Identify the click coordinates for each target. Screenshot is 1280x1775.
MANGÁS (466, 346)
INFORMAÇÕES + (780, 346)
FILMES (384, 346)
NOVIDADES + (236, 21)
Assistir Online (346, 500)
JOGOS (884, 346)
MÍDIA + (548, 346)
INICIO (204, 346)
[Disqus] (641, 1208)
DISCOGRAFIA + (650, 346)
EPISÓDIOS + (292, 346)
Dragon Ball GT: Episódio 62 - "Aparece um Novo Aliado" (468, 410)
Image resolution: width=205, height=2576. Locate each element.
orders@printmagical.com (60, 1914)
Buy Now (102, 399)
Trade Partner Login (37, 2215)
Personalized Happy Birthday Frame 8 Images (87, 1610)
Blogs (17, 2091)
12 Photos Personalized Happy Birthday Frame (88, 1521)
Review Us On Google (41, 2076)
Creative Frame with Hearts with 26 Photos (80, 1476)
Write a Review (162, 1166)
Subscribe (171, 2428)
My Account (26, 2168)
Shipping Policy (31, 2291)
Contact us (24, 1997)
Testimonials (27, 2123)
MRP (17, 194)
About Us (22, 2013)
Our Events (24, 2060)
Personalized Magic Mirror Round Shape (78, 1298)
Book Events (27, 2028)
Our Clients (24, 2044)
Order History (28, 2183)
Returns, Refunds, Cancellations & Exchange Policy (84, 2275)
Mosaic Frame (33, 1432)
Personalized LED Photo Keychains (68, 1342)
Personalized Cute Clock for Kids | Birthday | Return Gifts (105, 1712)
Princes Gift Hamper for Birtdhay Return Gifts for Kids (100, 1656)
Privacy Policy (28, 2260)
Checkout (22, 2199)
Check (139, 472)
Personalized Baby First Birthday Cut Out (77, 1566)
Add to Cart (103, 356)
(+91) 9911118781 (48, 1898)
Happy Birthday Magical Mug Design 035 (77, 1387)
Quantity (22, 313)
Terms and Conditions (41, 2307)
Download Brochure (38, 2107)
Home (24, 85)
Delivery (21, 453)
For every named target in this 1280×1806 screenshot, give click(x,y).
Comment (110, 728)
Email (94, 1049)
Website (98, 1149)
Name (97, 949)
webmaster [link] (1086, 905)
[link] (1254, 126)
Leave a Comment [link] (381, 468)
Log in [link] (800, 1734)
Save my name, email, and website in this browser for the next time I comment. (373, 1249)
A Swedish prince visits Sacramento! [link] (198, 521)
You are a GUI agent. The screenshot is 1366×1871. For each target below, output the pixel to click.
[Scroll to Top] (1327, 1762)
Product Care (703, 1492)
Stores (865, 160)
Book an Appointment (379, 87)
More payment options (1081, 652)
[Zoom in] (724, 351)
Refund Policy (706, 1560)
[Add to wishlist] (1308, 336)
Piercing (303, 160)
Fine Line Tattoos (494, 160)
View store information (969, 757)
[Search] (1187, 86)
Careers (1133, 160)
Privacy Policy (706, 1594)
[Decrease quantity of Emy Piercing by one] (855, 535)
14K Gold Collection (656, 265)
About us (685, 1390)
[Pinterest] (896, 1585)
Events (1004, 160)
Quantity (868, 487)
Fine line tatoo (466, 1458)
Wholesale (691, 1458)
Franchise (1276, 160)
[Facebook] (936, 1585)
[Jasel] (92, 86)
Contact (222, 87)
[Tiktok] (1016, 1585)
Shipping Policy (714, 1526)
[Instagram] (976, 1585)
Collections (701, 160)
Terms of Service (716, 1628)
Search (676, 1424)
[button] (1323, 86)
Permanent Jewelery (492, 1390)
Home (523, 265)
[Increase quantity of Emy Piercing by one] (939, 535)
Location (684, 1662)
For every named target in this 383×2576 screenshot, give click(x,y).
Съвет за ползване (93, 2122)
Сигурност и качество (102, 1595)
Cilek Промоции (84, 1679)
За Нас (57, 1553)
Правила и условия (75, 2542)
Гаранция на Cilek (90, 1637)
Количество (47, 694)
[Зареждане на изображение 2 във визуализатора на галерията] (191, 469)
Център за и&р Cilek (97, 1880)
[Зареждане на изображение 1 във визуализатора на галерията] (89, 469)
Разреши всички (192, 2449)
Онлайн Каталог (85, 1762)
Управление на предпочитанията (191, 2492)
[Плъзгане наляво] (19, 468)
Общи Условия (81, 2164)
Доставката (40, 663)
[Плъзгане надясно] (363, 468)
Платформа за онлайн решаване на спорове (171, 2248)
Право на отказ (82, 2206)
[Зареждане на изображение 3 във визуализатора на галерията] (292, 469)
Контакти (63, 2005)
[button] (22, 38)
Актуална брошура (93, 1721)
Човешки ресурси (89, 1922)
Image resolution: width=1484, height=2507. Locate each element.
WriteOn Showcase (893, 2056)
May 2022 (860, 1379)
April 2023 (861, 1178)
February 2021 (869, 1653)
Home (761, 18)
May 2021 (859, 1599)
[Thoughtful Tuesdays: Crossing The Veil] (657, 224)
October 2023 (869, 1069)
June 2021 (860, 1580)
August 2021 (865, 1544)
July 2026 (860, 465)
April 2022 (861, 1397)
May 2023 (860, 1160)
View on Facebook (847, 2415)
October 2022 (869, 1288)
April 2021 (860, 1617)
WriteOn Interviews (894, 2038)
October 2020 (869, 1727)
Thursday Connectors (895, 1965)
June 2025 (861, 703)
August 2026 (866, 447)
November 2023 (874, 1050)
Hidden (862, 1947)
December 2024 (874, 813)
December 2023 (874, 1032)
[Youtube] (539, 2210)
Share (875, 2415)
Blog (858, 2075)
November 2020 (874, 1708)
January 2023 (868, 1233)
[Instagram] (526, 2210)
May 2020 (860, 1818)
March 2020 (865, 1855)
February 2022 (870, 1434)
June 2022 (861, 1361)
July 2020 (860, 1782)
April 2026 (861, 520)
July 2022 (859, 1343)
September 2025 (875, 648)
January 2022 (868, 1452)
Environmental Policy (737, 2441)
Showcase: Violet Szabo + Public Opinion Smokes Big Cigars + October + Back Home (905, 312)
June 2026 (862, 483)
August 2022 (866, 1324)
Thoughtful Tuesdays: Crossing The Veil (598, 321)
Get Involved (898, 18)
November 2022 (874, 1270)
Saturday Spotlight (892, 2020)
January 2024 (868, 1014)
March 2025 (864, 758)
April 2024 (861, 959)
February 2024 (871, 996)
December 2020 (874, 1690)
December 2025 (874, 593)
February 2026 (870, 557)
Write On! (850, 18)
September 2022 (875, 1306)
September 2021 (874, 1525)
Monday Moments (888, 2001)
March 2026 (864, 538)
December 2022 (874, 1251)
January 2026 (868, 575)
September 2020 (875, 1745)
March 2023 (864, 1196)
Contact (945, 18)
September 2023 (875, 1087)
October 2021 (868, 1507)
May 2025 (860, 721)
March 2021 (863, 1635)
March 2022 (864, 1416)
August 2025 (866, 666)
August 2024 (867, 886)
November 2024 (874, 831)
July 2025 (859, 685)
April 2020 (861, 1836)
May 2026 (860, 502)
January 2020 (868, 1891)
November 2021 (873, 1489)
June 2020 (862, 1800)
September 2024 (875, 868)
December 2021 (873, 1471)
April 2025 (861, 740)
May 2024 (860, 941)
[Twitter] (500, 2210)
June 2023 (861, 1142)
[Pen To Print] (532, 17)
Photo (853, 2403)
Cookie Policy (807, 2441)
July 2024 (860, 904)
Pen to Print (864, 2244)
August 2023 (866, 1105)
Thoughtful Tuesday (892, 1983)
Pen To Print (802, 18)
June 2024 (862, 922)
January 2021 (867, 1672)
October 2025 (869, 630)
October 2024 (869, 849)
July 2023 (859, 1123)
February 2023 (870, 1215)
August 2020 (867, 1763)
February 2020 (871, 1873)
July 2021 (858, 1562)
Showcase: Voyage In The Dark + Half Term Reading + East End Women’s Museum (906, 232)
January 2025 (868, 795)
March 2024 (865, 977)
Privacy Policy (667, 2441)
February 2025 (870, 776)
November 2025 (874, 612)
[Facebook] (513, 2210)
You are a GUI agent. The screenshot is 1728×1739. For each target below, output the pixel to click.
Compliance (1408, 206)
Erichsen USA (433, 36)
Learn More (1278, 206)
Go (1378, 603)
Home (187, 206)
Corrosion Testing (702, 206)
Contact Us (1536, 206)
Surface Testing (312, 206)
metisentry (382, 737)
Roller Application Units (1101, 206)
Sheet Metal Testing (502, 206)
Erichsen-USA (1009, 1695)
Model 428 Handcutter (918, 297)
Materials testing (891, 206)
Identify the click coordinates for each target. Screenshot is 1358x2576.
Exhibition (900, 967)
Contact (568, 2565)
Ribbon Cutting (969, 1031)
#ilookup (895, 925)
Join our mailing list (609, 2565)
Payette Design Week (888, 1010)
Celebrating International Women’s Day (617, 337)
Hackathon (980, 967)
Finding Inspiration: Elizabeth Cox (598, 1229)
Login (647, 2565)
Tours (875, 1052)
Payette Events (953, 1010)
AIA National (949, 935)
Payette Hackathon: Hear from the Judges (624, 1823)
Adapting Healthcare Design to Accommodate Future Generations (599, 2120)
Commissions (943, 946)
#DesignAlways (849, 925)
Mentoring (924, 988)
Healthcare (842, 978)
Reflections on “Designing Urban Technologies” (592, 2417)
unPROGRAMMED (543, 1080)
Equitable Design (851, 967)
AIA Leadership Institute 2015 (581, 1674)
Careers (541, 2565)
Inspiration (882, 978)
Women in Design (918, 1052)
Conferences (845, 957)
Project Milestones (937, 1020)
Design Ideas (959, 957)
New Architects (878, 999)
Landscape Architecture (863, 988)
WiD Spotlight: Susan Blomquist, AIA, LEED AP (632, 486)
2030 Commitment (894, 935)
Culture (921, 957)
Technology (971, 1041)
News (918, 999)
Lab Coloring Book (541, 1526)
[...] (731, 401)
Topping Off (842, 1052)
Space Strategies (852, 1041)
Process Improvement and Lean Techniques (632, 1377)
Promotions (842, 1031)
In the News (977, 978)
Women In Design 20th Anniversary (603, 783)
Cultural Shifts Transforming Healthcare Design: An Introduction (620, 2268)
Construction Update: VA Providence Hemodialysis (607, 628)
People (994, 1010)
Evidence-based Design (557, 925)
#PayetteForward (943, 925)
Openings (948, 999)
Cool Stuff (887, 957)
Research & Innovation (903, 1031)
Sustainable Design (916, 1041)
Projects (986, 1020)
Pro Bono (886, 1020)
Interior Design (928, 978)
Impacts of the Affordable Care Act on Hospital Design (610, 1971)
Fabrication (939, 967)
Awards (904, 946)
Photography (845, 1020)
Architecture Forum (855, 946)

**REQUIREMENT**: Copy, exactly and only, the lines above that begin with the one containing "Join our mailing list (609, 2565)" and finish with the one containing "Payette Hackathon: Hear".

**TASK SOLUTION**:
Join our mailing list (609, 2565)
Payette Design Week (888, 1010)
Celebrating International Women’s Day (617, 337)
Hackathon (980, 967)
Finding Inspiration: Elizabeth Cox (598, 1229)
Login (647, 2565)
Tours (875, 1052)
Payette Events (953, 1010)
AIA National (949, 935)
Payette Hackathon: Hear from the Judges (624, 1823)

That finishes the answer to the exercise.